But after doing this,Only the physical memory of the usyscall page is freed, and then inIn the proc_freepagetable function, release the mapping relationship of the page, such a release process is considered complete, so modify the proc_freepagetable function as follows:

// Free a process's page table, and free the
// physical memory it refers to.
// 译:释放进程的页表,并释放它指向的物理内存
void
proc_freepagetable(pagetable_t pagetable, uint64 sz)
{
    
    
  // 解除TRAMPOLINE和TRAPFRAME的映射关系
  // 之所以要分开来写是因为它们和连续的地址空间是分离的
  // 连续空间使用uvmfree一套解决
  uvmunmap(pagetable, TRAMPOLINE, 1, 0);
  uvmunmap(pagetable, TRAPFRAME, 1, 0);
  
  // <释放USYSCALL函数的映射关系>
  uvmunmap(pagetable, USYSCALL, 1, 0);
  uvmfree(pagetable, sz);
}

3. Finally, complete the mapping of this page in the proc_pagetable function of kernel/proc.c, and set the page access permission to read-only in user mode (PTE_U | PTE_R)

Let's read the code implementation of proc_pagetable first, and thenMap this "accelerated page" into the page table,code show as below:

// Create a user page table for a given process,
// with no user memory, but with trampoline pages.
// 译: 为给定的进程创建一个页表
// 没有用户地址空间,只有trampoline页面
pagetable_t
proc_pagetable(struct proc *p)
{
    
    
  pagetable_t pagetable;

  // An empty page table.
  // 调用uvmcreate函数返回一个空页表
  // uvmcreate函数的详细解释见完全解析系列博客(2)
  pagetable = uvmcreate();
  if(pagetable == 0)
    return 0;

  // map the trampoline code (for system call return)
  // at the highest user virtual address.
  // only the supervisor uses it, on the way
  // to/from user space, so not PTE_U.
  // 译:将trampoline页面(用于系统调用返回)映射到用户最高虚拟地址处
  // 只有超级用户(处于超级用户模式)下才可以使用
  // 所以PTE_U标志为0
  // mappages函数的讲解见系列博客(1)
  // uvmfree函数的讲解见系列博客(2)
  // 如果出错,就调用uvmfree来释放映射关系,回收页表
  // 注意这里传入的sz是0,表明在这一步没有实际的物理内存需要释放
  if(mappages(pagetable, TRAMPOLINE, PGSIZE,
              (uint64)trampoline, PTE_R | PTE_X) < 0){
    
    
    uvmfree(pagetable, 0);
    return 0;
  }
  
  // map the trapframe just below TRAMPOLINE, for trampoline.S.
  // uvmunmap函数的讲解见系列博客(2)
  // 将trapframe映射到紧邻TRAMPOLINE的下一个页面
  // 如果出错,首先取消TRAMPOLINE的映射关系,再使用uvmfree释放页表映射关系,回收页表
  if(mappages(pagetable, TRAPFRAME, PGSIZE,
              (uint64)(p->trapframe), PTE_R | PTE_W) < 0){
    
    
    uvmunmap(pagetable, TRAMPOLINE, 1, 0);
    uvmfree(pagetable, 0);
    return 0;
  }
  
  // <仿照上面的格式将加速页面映射到页表中>
  // 使用mappages将此页映射到页表中
  // 如果出错要释放映射trampoline和trapframe的映射关系
  // 并释放pagetable的内存,返回空指针
  if(mappages(pagetable, USYSCALL, PGSIZE, 
              (uint64)(p->usyscall), PTE_R | PTE_U) < 0){
    
    
      uvmunmap(pagetable, TRAMPOLINE, 1, 0);
      uvmunmap(pagetable, TRAPFRAME, 1, 0);
      uvmfree(pagetable, 0);
      return 0;
  }
  // <添加代码结束>

  return pagetable;
}

In fact, there are not many things to do in this experiment, but it is actually very challenging.Page tables and virtual memory mechanismTo understand, let's sort out this little experiment.

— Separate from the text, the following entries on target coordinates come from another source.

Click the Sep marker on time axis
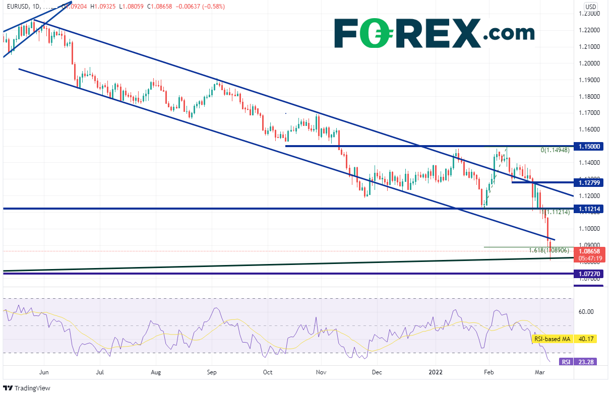 click(212, 373)
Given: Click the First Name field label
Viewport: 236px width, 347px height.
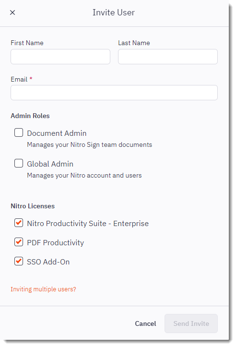Looking at the screenshot, I should point(27,43).
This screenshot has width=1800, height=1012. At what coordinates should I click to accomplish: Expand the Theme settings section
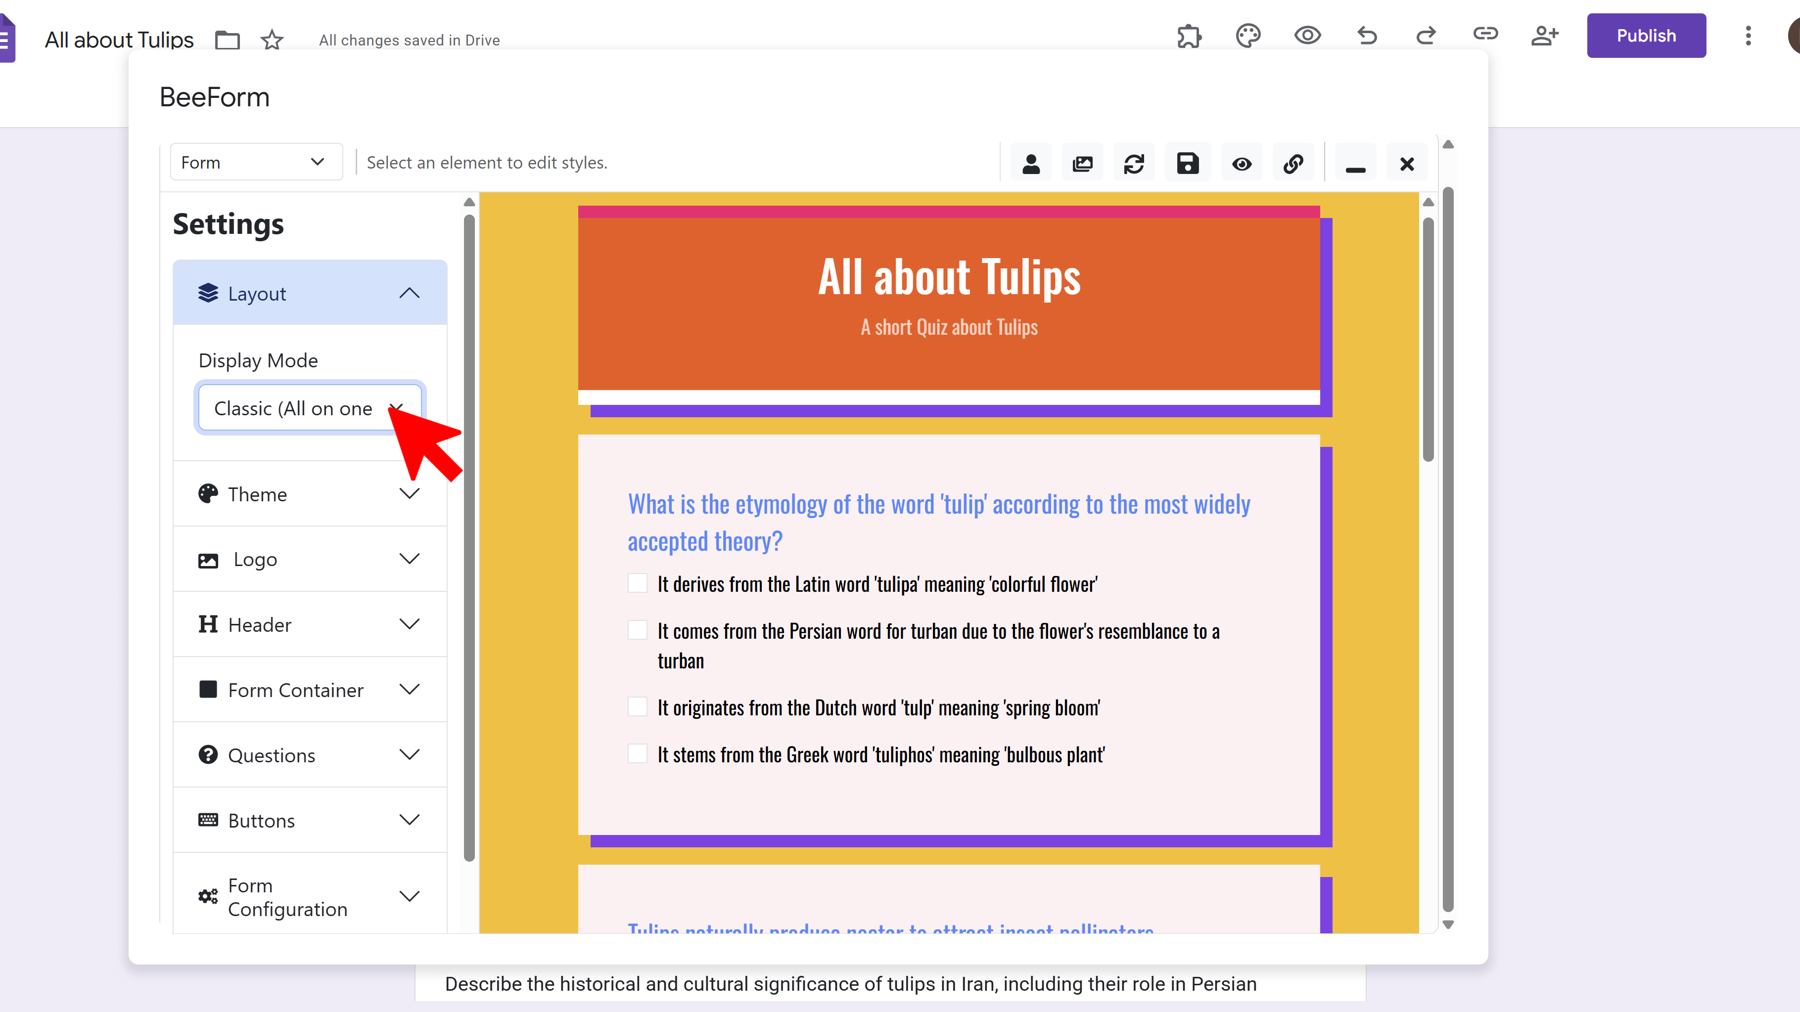310,494
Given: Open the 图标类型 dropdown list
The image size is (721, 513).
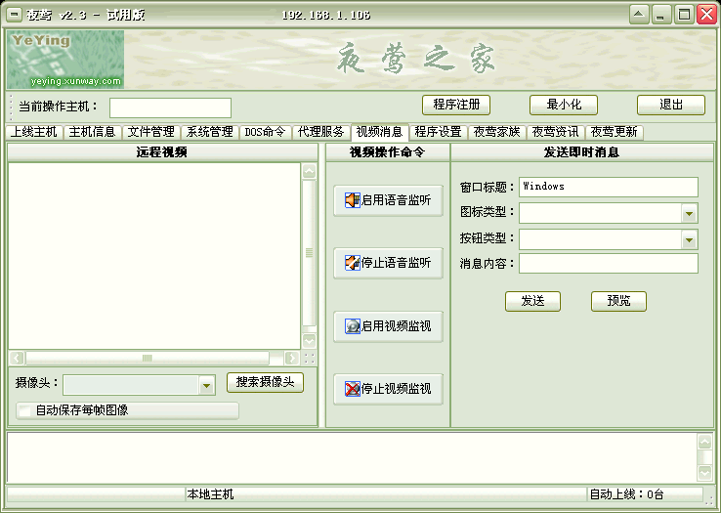Looking at the screenshot, I should pyautogui.click(x=690, y=214).
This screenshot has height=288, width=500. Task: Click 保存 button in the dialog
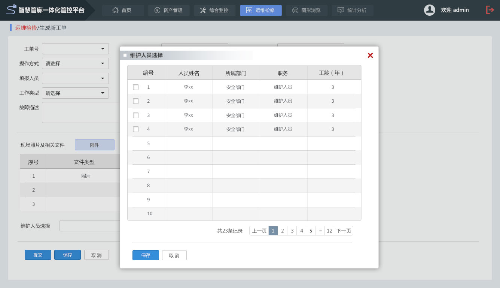[146, 255]
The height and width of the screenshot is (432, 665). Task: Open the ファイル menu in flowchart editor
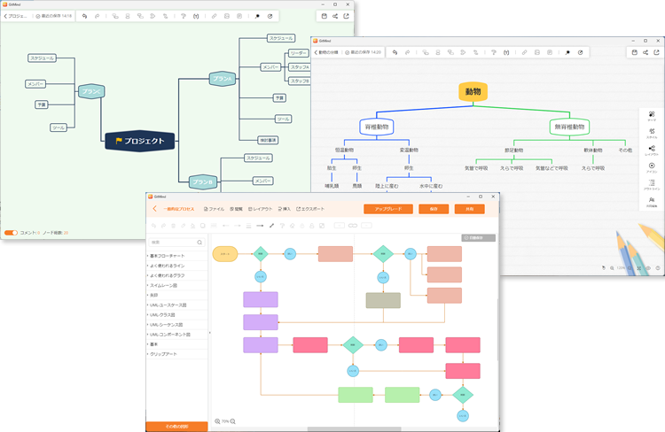[214, 209]
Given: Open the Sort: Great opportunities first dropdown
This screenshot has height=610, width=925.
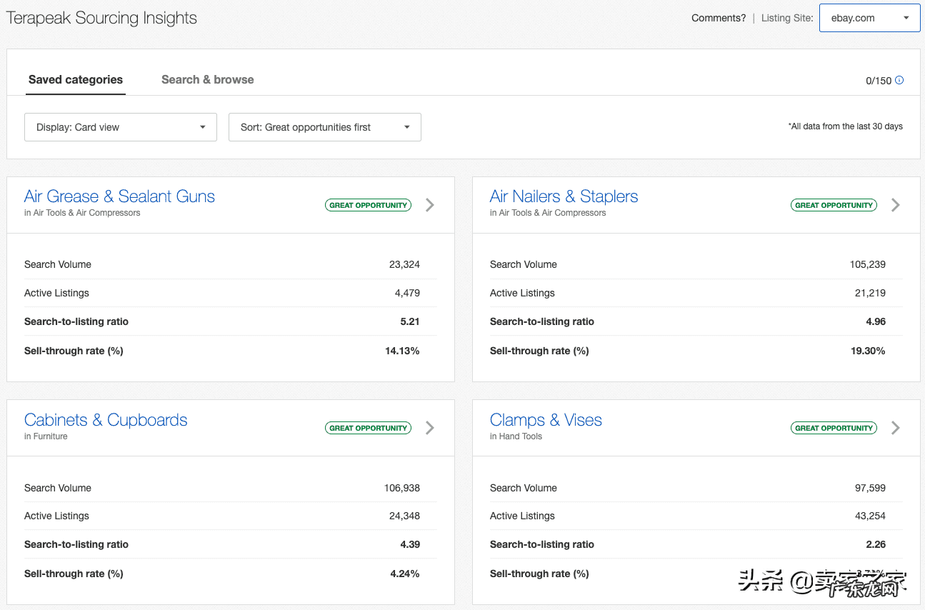Looking at the screenshot, I should point(325,127).
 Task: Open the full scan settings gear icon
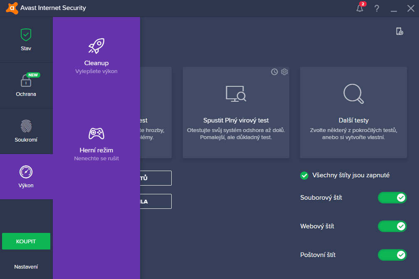click(284, 72)
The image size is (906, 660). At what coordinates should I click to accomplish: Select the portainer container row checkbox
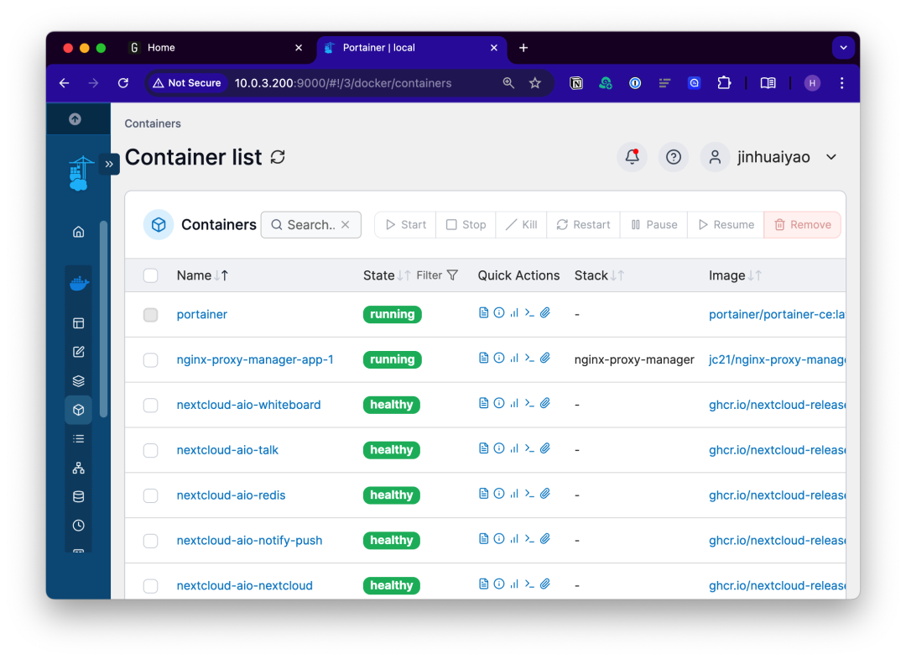(150, 314)
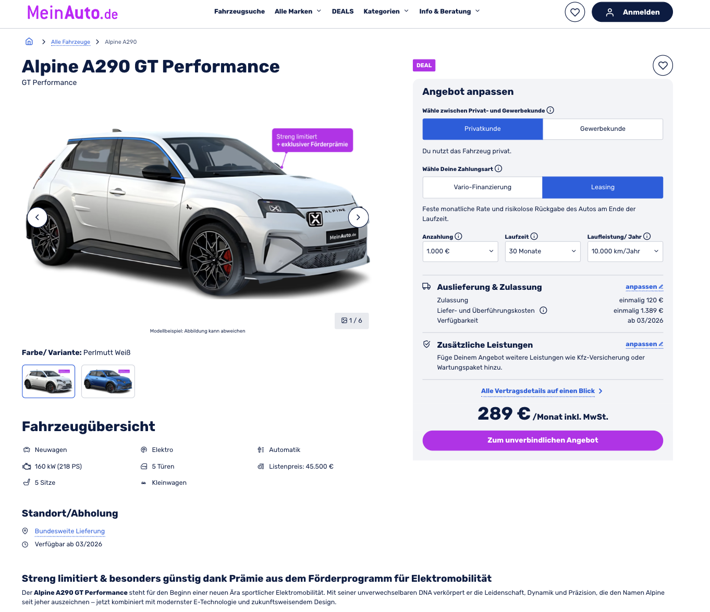Show next car image arrow
This screenshot has width=710, height=612.
pyautogui.click(x=358, y=217)
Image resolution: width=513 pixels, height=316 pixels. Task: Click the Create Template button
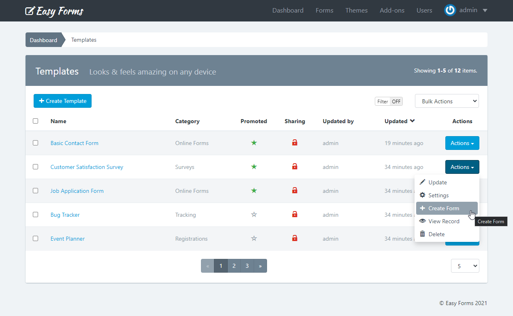62,100
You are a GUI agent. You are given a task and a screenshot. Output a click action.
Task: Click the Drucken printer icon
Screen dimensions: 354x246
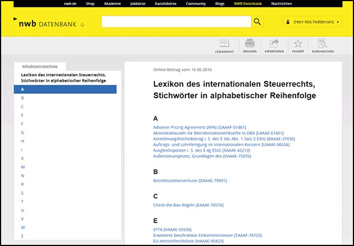[249, 44]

First, the allocproc function will call kalloc to allocate a physical page dedicated to storing someInformation that can be read directly without entering the kernel state. kalloc will return a pointer, although it is a virtual address,But due to the direct mapping mechanism of the kernel page table, we can also use this address directly as a physical address. Then, we put the data (pid) we want to speed up access directly into this page, and maintain a pointer to this page in the process information structure. Note that until this point, the page just existed, but the processIt has not been mapped into its own address space, so this page cannot be accessed in the page table

Next allocproc will call the proc_pagetable function, this functionwill create the page table of the process, and special pages (trampoline, trapframe, our acceleration page)mapped into the page table. These special pages must have been allocated, that is, they already exist in physical memory, and we just use them here to establish a mapping relationship.The trampoline is part of the kernel code and always exists in memory. The trapframe and our accelerated page have been allocated in the previous allocproc, so they also exist, so in proc_pagetable we use mappages to map them to the process page table one by one.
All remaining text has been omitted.